Também permanecem como réus quatro membros da Comissão de Licitação (Luísa Paula Alves e Silva, Mônica Lúcia Lisboa Duarte, Milton Ferreira de Sousa e Valdilene Terezinha da Silva), a empresa Sabril Pavimentação e Urbanização e seu representante Alessandro Sabino Nogueira.
O papel de cada ex-secretário
Segundo a acusação, o ex-secretário de Infraestrutura Edson Aparecido de Souza solicitou e justificou a contratação emergencial, além de ratificar a dispensa de licitação. O ex-secretário de Administração Adriano Machado Diniz foi responsabilizado pela solicitação de cotações junto a empresas especializadas e pela autorização da contratação direta.
Os membros da Comissão de Licitação teriam conduzido o procedimento sem observância dos princípios que regem a atividade administrativa, contribuindo para a contratação irregular.
Além do ex-prefeito Eugênio Pinto, foram retirados da ação a procuradora adjunta Graciane Rafisa Saliba, Tarcísio Rocha de Faria, Márcio José Bernardes, Vicente de Paula Lino, José Marcos da Fonseca e Leonardo Nogueira Franco. O magistrado considerou que as condutas desses agentes se limitaram a negligência administrativa, sem intenção de causar prejuízo ao erário público.
Recapeamento
A investigação teve origem em inquérito civil instaurado pelo MP para apurar irregularidades na contratação de serviços de recapeamento asfáltico no valor de R$ 363 mil, iniciado em 2010.
O MPMG identificou a ausência de projeto básico prévio, documento considerado essencial para garantir a legalidade da contratação e permitir a escolha da proposta mais vantajosa à administração. Segundo a acusação, houve superfaturamento dos preços contratuais e impossibilidade de verificar a execução integral dos serviços, pois os documentos não indicavam os locais exatos onde as obras foram realizadas.
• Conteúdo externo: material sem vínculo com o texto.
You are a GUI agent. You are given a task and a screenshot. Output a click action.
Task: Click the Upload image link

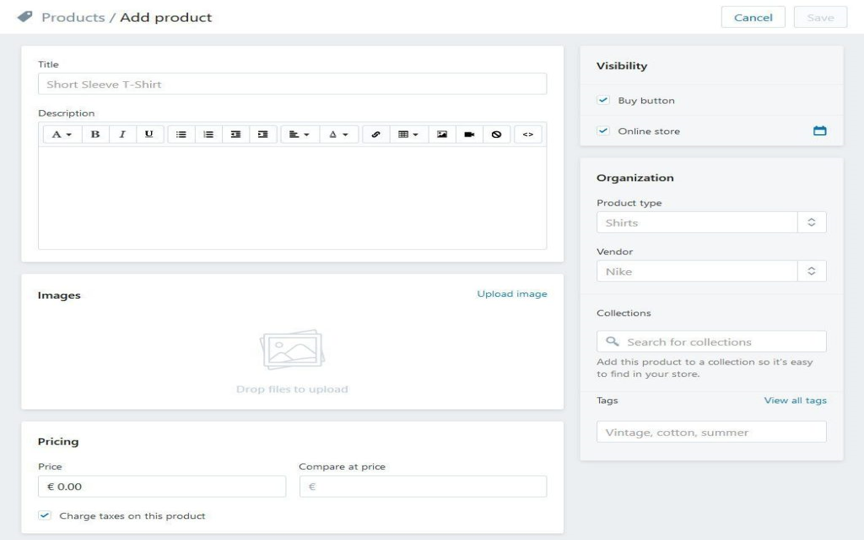click(512, 294)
A investigação também apontou patologias no pavimento, indicando execução de serviços de baixa qualidade.
Mudança na legislação
A decisão reflete a aplicação da Lei 14.230/2021, que alterou a Lei de Improbidade Administrativa e passou a exigir comprovação efetiva de dolo e dano patrimonial ao erário para caracterizar atos de improbidade. Antes da mudança, bastava a comprovação de culpa.
Os oito réus remanescentes foram citados para apresentar defesa no prazo de 30 dias. A ação prosseguirá com base no artigo 10, inciso VIII, da Lei de Improbidade Administrativa, que trata da frustração do caráter competitivo de licitação.